23 En waar is ene natie op aarde zoals uw volk Israel, die een god zich ten volk is gaan loskopen, om zich een naam te maken en grote en geduchte dingen aan haar te doen, door natien en goden voor zijn volk uit te verdrijven?

24 Ja, gij hebt uw volk Israel vast aan u verbonden, dat het u voor eeuwig ten volk zij, terwijl gij, Heere God, hun ten god zijt geworden.
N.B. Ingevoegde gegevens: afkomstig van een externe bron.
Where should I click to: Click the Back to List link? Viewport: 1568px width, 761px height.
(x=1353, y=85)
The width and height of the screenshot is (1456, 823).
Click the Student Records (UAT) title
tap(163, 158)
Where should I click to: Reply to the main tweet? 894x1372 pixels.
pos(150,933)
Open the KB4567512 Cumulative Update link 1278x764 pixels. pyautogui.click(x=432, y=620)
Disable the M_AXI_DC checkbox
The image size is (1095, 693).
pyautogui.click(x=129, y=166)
25 Nu dan, o Heer, volbreng voor eeuwig het woord dat gij aangaande uw dienaar en zijn huis gesproken hebt, en doe zoals gij gesproken hebt;

26 opdat uw naam voor eeuwig verheerlijkt worde, doordien men zegt: De Heer der heirscharen is god over Israel, en het huis van uw dienaar David zal voor uw aangezicht vaststaan.

27 Want gijzelf, o Heer der heirscharen, Israels god, hebt aan uw dienaar geopenbaard: Een huis zal ik u bouwen. Daarom heeft uw dienaar de vrijmoedigheid gevonden om deze bede tot u op te zenden.

28 Derhalve, o Heer, gij zijt God, uw woorden zullen bewaarheid worden, en gij hebt tot uw dienaar dit goede gesproken.

29 Laat het u thans behagen het huis uws dienaars te zegenen; zodat het voor eeuwig voor uw aangezicht zij. Want gij, o Heer, hebt het gesproken, en door uw zegen zal het huis uws dienaars gezegend zijn tot in eeuwigheid.